Schilero, Jessica M.S., H.F.S.; Swank, Ann M. Ph.D., FACSM

doi: 10.1249/01.FIT.0000422570.32612.d4
COLUMNS: Clinical Applications

Periodization for the Clinical Practitioner.

Jessica Schilero, M.S., H.F.S., earned a B.S. in exercise physiology from Ohio University in 2008 and an M.S. in exercise physiology, with a concentration in strength and conditioning, from the University of Louisville in 2011. She currently is a full-time instructor at the University of Louisville, teaching at both the undergraduate and graduate levels. She is ACSM Health Fitness SpecialistSM certified and is a part-time personal trainer at a wellness center in Louisville, KY.

Ann M. Swank, Ph.D., FACSM, is a professor of exercise physiology, co-chair of the Health and Sport Science Department, and director of the Exercise Physiology Laboratory at the University of Louisville. Her research interests are exercise testing and prescription for special populations, with an emphasis on chronic heart failure. She is ACSM Program Director certified, ACSM Clinical Exercise SpecialistSM certified, and a fellow of ACSM.

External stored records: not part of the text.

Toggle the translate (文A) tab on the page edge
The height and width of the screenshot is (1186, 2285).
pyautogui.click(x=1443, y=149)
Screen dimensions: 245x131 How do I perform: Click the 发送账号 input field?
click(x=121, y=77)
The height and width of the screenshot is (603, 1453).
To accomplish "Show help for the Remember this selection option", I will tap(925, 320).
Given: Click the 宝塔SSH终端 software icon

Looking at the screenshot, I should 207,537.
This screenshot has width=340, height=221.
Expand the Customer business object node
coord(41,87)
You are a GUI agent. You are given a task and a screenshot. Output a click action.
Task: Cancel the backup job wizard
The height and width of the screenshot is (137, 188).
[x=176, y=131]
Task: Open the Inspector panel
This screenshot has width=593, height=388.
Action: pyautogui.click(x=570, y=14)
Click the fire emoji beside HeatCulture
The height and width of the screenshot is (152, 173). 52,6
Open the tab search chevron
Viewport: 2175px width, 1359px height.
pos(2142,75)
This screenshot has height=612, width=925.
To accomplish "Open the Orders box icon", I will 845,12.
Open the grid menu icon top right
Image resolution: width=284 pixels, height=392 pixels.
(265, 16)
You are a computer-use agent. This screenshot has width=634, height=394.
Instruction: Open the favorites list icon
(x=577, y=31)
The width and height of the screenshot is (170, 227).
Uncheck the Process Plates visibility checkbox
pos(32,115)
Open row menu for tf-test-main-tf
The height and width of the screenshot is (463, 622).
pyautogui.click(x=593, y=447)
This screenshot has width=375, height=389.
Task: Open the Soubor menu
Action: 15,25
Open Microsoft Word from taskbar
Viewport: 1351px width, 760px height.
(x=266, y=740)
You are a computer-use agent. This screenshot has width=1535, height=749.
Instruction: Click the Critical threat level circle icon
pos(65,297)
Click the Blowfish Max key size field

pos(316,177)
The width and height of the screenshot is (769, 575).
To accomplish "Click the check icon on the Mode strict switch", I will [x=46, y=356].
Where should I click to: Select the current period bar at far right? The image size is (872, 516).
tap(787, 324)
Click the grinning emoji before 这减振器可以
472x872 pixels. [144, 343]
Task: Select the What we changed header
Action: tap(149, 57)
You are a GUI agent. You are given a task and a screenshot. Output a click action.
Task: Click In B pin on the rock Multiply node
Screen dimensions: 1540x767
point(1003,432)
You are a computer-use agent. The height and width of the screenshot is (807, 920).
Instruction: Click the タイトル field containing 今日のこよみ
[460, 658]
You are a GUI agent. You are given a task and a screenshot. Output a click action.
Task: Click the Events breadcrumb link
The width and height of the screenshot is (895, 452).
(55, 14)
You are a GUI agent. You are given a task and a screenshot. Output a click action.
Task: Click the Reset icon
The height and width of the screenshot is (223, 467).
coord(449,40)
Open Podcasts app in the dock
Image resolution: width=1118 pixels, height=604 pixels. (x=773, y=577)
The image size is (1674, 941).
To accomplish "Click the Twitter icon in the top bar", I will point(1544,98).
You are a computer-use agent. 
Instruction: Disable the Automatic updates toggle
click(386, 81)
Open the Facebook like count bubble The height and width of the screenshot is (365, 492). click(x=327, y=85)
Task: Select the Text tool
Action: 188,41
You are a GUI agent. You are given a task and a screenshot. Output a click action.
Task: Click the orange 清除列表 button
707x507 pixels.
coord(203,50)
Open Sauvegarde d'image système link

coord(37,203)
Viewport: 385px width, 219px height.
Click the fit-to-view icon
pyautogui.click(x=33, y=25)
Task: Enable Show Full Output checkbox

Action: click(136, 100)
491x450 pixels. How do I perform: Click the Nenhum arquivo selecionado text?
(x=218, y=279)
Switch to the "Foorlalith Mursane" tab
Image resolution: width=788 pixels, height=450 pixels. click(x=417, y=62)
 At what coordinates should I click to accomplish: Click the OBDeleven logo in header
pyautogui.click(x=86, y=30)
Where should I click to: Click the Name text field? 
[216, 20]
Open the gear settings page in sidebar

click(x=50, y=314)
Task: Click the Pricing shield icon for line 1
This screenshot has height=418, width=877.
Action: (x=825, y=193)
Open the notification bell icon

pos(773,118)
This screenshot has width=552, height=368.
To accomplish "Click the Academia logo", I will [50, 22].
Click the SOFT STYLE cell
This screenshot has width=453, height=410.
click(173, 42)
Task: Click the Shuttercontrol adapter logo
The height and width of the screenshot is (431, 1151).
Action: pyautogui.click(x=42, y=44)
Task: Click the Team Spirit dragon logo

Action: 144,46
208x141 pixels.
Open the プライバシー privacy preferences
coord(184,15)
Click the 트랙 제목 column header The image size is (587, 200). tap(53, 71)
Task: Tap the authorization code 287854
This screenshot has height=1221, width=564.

Staying with an exercise program is a difficult task, and lack of compliance is often related to an individual experiencing a plateau in health and fitness gains. One strategy to address this concern is to use the method of periodization to prescribe exercise. A critical factor often overlooked in exercise programming is the concept of planned rest. Structuring the exercise program to incorporate rest is an important underlying concept of periodization. The most common use of periodization has been for the sport athlete, who uses it to minimize fatigue and maximize performance by varying training intensity and training volume throughout the sport season. However, varying training volume over time in a planned manner also can be adapted or applied to individuals with stable health problems who plan to undertake a long-term training program. This column presents a brief overview of periodization and provides an example of how this model of exercise prescription can be used by the clinical practitioner. There are many variations to applying a periodized program, and this column will focus on the linear model.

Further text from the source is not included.